Dogs found “roaming at large” in areas where a leash law is in effect can be impounded by ACO’s and taken to Helping Hands Humane Society.
It is also against the law to keep or harbor any dog, which frequently disturbs the peace by long, continued barking, howling or other noise.
All applicable fines/fees must be paid before the animal may be returned to its owner. Fines for violating these Home Rules may not exceed $250.
The County defines a dangerous animal as:
An animal that displays violent or aggressive behavior.
An animal that endangers the safety of persons, livestock or domesticated animals.
An animal that causes injury to any person, livestock or domestic animal.
An animal that attacks or attempts to attack any person, livestock or domestic animal.
Fines range from $100 – $2,000 for violations of Dangerous Animal Home Rule.
It is against the law for any person to sell, offer for sale, buy, attempt to buy, breed or possess any animal for fighting other animals for sport.
It is against the law to train, torment, abuse, tease, badger or otherwise provoke an animal for the purpose of encouraging an animal to attack any person, livestock or domestic animal.
Fines for violating the Fighting Animals Home Rule are a Class B misdemeanor with a maximum fine of $2,000. The animal will be seized and destroyed.
In 1993, the County enacted an Exotic Animal Home Rule, making it unlawful to own, keep, harbor or possess any animal, which is not domesticated. County residents, who already possessed exotic animals, had to obtain a $25 license per animal to keep them and follow specific rules for confining them.
Hybrid dogs and cats are considered Exotic Animals and are illegal to own in Shawnee County. (Hybrid: the offspring of a domesticated dog or cat bred with a wild canine or feline.)
The Home Rule does not apply to licensed animal rehabilitators, zoos, circus, menagerie, animal exhibitors or licensed game breeders.

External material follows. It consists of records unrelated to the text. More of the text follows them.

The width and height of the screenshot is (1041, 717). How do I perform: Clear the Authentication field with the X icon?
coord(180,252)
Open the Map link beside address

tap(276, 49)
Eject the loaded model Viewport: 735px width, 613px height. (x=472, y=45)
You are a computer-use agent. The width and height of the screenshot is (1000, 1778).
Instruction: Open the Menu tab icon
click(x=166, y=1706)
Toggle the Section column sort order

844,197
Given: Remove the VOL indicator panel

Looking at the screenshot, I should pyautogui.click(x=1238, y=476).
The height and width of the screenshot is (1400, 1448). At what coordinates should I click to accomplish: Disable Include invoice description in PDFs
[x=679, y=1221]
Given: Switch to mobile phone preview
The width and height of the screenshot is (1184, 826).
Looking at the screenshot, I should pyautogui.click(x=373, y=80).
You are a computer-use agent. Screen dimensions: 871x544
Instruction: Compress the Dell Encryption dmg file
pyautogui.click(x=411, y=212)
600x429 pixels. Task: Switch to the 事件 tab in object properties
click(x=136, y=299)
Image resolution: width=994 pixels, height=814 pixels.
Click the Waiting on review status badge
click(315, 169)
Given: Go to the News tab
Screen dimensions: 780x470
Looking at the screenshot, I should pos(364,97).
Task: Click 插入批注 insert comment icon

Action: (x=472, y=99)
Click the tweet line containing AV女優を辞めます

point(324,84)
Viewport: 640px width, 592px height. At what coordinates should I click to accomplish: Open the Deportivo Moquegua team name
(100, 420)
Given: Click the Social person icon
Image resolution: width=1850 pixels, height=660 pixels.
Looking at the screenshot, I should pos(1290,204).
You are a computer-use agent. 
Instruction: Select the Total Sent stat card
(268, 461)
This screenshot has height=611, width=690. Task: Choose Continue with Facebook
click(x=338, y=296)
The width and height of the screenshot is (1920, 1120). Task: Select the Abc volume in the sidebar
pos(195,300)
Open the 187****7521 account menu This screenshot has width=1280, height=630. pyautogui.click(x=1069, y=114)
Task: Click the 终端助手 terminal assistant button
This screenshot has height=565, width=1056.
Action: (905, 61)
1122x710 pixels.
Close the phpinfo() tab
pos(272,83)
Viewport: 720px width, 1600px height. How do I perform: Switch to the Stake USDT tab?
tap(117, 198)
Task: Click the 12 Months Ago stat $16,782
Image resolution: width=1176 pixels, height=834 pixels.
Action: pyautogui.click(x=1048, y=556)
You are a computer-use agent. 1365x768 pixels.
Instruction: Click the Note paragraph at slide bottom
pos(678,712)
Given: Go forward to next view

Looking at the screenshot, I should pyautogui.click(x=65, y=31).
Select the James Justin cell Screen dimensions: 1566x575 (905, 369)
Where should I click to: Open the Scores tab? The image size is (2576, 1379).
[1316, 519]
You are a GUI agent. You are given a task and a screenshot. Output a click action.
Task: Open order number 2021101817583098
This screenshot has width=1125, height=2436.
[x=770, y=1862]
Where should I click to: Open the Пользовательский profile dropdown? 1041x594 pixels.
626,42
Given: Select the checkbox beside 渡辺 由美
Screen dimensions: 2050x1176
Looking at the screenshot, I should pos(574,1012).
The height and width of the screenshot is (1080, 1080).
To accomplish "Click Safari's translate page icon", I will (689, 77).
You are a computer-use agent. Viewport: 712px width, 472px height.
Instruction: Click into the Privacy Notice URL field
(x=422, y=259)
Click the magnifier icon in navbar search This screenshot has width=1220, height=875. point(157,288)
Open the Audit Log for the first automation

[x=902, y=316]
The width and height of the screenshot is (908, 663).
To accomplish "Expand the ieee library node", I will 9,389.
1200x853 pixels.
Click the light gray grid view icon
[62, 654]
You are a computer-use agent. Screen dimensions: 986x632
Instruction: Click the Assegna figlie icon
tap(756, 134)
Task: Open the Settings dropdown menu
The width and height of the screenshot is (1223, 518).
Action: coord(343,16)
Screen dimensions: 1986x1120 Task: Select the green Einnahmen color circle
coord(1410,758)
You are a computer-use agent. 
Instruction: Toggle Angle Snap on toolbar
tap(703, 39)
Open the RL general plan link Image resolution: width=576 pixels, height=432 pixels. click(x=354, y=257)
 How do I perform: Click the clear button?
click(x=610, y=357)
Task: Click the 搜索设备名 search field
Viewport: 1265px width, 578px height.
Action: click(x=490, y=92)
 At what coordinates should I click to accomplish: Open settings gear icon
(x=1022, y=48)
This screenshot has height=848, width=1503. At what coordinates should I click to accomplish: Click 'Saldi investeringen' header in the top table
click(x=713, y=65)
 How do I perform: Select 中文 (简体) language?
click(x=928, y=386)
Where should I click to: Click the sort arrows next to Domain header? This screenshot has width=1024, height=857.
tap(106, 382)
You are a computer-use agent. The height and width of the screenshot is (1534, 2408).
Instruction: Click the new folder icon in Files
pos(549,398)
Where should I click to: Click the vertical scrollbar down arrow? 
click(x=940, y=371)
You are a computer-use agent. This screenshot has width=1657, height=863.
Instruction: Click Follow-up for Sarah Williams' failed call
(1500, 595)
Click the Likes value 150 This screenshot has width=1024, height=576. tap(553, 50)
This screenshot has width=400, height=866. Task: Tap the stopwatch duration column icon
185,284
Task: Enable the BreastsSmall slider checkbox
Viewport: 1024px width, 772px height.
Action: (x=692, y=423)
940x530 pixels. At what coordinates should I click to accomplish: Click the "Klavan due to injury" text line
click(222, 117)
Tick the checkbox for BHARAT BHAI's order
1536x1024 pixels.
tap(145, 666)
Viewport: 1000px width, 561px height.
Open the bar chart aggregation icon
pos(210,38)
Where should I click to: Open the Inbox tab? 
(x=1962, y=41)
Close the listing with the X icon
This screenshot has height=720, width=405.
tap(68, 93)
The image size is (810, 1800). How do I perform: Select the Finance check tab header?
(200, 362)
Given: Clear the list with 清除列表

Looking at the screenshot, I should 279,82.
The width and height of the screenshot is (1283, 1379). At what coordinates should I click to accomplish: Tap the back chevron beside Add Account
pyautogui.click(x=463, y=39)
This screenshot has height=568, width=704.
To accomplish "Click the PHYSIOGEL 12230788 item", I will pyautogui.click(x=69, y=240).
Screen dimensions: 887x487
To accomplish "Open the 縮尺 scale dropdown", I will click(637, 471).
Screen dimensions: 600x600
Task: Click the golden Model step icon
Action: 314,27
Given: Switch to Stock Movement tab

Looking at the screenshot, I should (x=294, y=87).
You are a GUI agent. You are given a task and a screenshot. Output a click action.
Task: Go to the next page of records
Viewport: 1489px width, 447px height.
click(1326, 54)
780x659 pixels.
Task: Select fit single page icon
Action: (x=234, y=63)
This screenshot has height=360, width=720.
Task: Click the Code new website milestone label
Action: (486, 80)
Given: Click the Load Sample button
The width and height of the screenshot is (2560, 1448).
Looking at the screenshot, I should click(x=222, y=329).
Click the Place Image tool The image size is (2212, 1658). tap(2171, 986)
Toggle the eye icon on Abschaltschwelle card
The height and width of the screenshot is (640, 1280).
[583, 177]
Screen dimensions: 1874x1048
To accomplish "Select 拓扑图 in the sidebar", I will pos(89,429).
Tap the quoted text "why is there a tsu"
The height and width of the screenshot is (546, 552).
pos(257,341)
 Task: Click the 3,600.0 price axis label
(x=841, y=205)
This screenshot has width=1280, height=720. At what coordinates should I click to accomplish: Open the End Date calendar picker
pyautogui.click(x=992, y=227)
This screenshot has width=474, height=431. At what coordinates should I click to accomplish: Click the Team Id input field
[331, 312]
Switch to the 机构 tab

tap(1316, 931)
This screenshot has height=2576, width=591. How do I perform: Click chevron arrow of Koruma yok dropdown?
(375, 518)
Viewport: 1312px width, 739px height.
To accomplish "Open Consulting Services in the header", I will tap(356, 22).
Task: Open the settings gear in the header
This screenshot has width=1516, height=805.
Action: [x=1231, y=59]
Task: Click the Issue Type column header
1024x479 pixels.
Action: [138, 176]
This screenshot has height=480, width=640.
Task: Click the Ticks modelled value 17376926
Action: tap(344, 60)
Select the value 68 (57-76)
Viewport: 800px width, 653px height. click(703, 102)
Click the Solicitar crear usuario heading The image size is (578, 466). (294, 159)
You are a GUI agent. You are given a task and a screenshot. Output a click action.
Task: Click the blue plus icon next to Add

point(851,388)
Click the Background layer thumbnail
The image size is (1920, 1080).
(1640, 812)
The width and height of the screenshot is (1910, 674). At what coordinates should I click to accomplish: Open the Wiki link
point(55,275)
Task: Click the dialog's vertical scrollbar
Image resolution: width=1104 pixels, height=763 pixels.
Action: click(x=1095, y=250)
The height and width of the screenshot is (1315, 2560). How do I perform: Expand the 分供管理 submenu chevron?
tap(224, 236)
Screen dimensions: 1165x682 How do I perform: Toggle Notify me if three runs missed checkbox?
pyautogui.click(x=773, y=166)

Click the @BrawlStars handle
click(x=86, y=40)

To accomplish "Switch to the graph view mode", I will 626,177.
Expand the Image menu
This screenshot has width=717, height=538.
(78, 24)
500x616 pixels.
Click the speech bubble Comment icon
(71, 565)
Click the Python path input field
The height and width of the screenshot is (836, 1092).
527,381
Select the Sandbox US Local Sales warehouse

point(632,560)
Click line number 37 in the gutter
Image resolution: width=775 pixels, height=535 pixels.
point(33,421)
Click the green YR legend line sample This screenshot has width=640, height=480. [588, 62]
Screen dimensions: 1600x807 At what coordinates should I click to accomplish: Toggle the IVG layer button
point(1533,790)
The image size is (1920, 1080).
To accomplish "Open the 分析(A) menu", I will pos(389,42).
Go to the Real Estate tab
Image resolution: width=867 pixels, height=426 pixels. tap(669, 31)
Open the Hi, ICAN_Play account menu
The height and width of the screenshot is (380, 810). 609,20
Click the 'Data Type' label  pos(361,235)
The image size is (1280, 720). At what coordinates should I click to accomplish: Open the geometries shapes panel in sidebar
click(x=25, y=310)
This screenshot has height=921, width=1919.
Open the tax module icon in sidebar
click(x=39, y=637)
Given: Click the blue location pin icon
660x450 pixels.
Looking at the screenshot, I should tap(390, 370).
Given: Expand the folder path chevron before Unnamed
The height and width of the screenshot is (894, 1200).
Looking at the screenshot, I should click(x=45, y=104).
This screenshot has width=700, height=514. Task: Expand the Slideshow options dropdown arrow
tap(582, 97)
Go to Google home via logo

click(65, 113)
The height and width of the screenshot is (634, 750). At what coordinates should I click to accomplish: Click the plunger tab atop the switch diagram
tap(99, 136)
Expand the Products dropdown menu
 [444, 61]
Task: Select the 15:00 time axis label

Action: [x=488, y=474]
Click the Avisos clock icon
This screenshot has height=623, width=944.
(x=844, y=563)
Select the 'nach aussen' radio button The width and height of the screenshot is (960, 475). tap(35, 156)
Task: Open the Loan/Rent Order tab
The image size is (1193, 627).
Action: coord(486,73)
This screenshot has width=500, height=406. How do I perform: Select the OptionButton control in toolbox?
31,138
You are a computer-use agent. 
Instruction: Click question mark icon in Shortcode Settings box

Violations of the Exotic Animal Home Rule range from $50 – $1,000 and no more than 10 days in jail.
For more information on any of these animal-related Home Rules, contact the Shawnee County Sheriff’s Department Animal Control Unit at 785.368.2200.
To Report Animal Complaints 24 Hours/Day:
Animal Control Dispatcher, 785.368.9203
The officers can issue citations for violations in these cases. They also pick up loose dogs, unlicensed cats and dogs, deceased animals and injured animals with no identifiable owner.
Animal Control Officers do not respond to “barking dog” calls. This type of complaint is handled by uniformed police officers.
Animal Control Officers are on duty from 6 am until 8:30 pm in the summer months and from 8am until 5pm in the winter months.
For times when an officer is not on duty, there is a call-back procedure but only for cases of an injured, sick, vicious animal or an animal that has bitten someone.
Animals which are picked up by Animal Control Officers are generally taken to Helping Hands Humane Society, 5720 SW 21st Street.
To claim an animal taken to the Shelter pursuant to charges, such as violation of the leash law or no tags, the owner should contact the Shelter to obtain the number and date of the ticket.
The owner then must go, in person, to be served with the ticket. The owner has 14 days to either pay the fine(s) or set a court date. In most cases, except cruelty cases or vicious animal violations for example, the animal can be returned to the owner after the ticket is served.